La señora Calvo no sabe y tampoco quiere explicar con nitidez el atrevimiento de las exigencias del bloque nacionalista. Parece ser que además de que éstos retiraran las enmiendas a la totalidad de los presupuestos; en la mesa donde el relator tendría una papel determinante,  habría que incluir un plan de trabajo donde se recogiera el derecho de autodeterminación. Según la portavoz Elsa Artadi.Y nosotros seguimos hablando de Venezuela, donde las entradas de fronteras de ayuda humanitaria se cierran por camiones mandados por Maduro. Atrincherado en el poder sin razón alguna que lo justifique, la imposición y la fuerzas son las únicas herramientas de las que dispone.

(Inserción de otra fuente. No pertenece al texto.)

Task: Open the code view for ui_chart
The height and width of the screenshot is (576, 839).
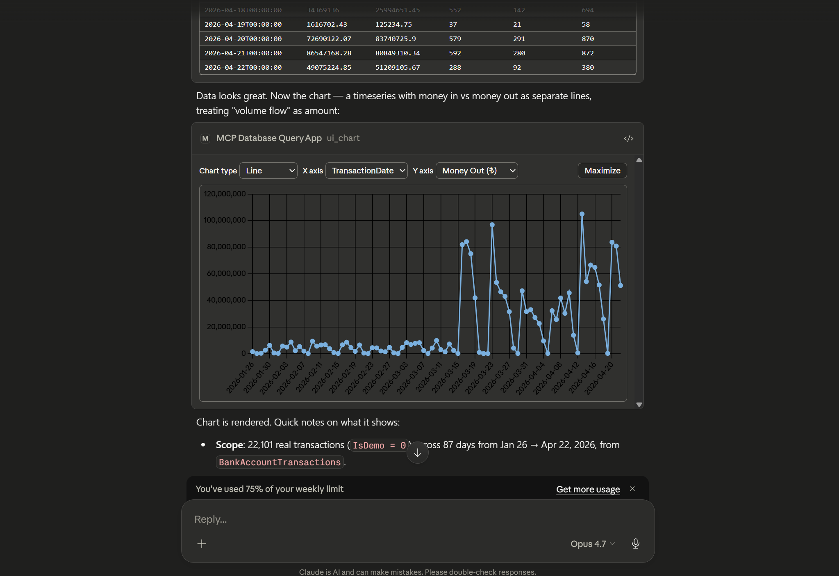Action: (x=629, y=138)
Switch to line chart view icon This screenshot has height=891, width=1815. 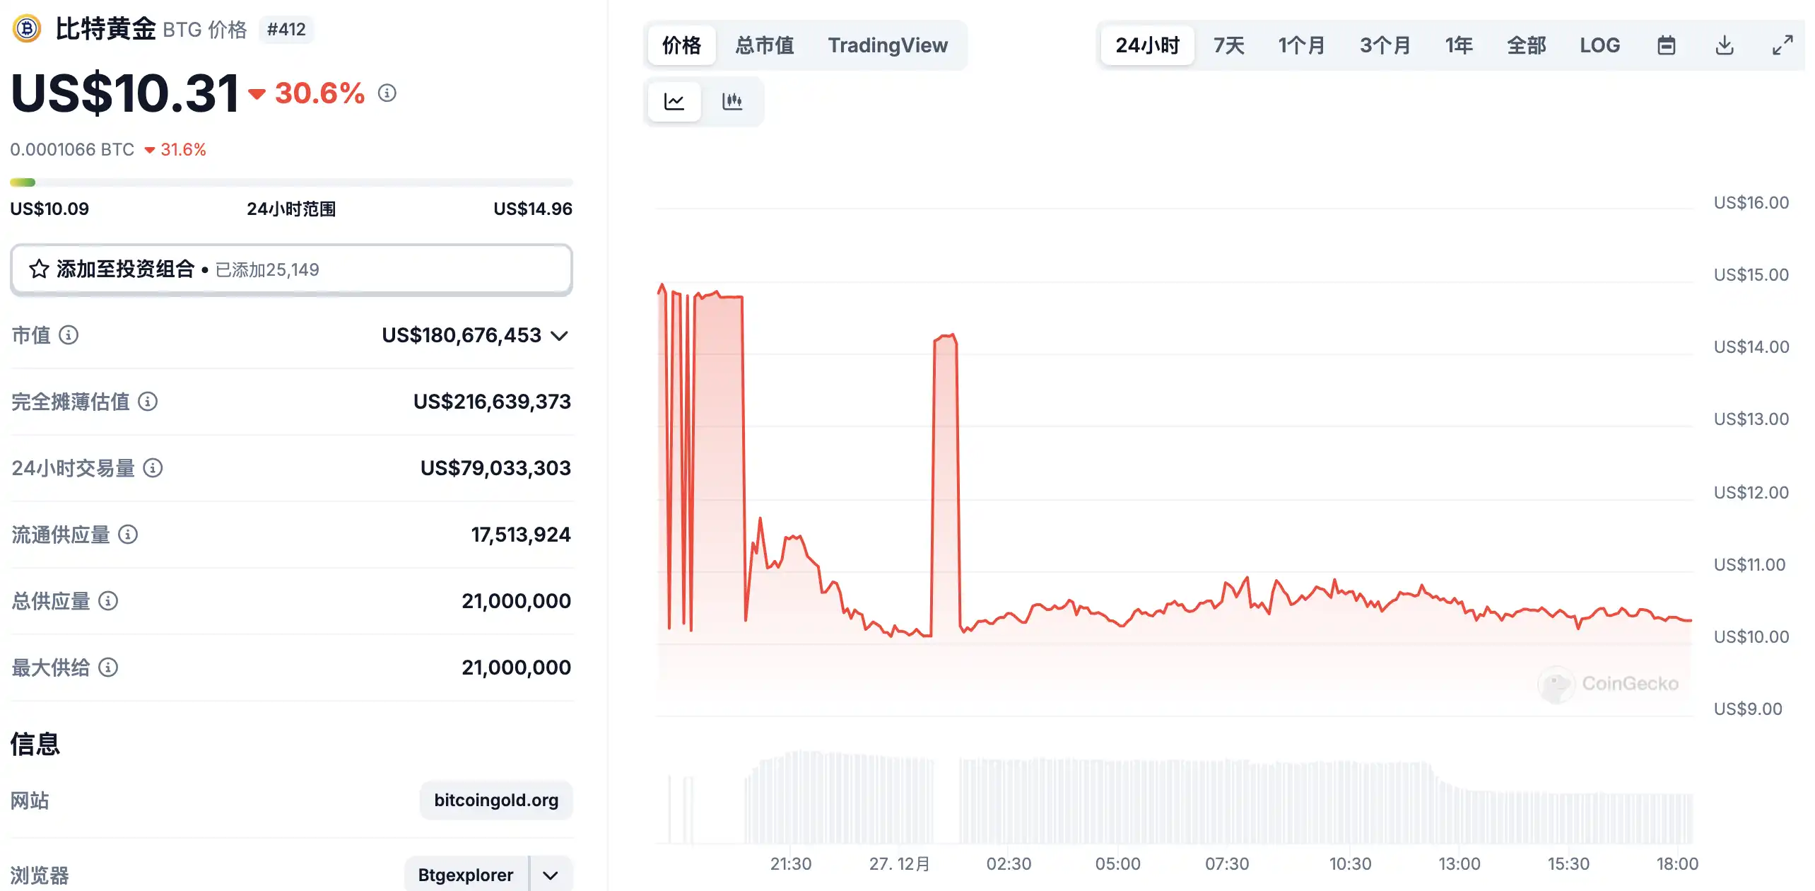[674, 102]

Aquí, el ansia de poder continuar unos meses más, nos va a hacer pupa durante mucho tiempo, si es que en algún momento pueda ser irreversible. Los socialistas juiciosos deben estar pasándolo mal, no porque haya elecciones cerca si no por se tiran por la borda las ideas del socialismo que han traído a España un bienestar, impensable antes de la transición. Felipe González se estará llevando las manos a la cabeza viendo con estupor cómo se ha deteriorado el PSOE dinámico, avanzado, solidario y constitucional.

Tanto, que Alfonso Guerra que parecía a su lado de extrema izquierda, hoy, igual que entonces, es un defensor de la unidad de España por encima de cualquier reivindicación política. Políticos de talla que pasaron a la historia.Hacerle  frente no es ir a la calle a manifestarse. Tiene que haber vías políticas por las que frenar esa locura. Sánchez no se va a rendir fácilmente lo dice el libro que ha sacado estos días, que no es casualidad, y la Constitución puede ofrecer respuesta a ese exceso de ambición que nos empuja a los brazos de los se quieren ir. ¿Pero qué puñetas pasa? Si nos queremos quedar. ¿Por qué hemos de hacer caso de un Presidente que nos mal vende por un plato de lentejas? Puede que continúe en el poder, pero sin el respeto de muchos constitucionalistas que asistimos atónitos a tejemanejes muy peligrosos.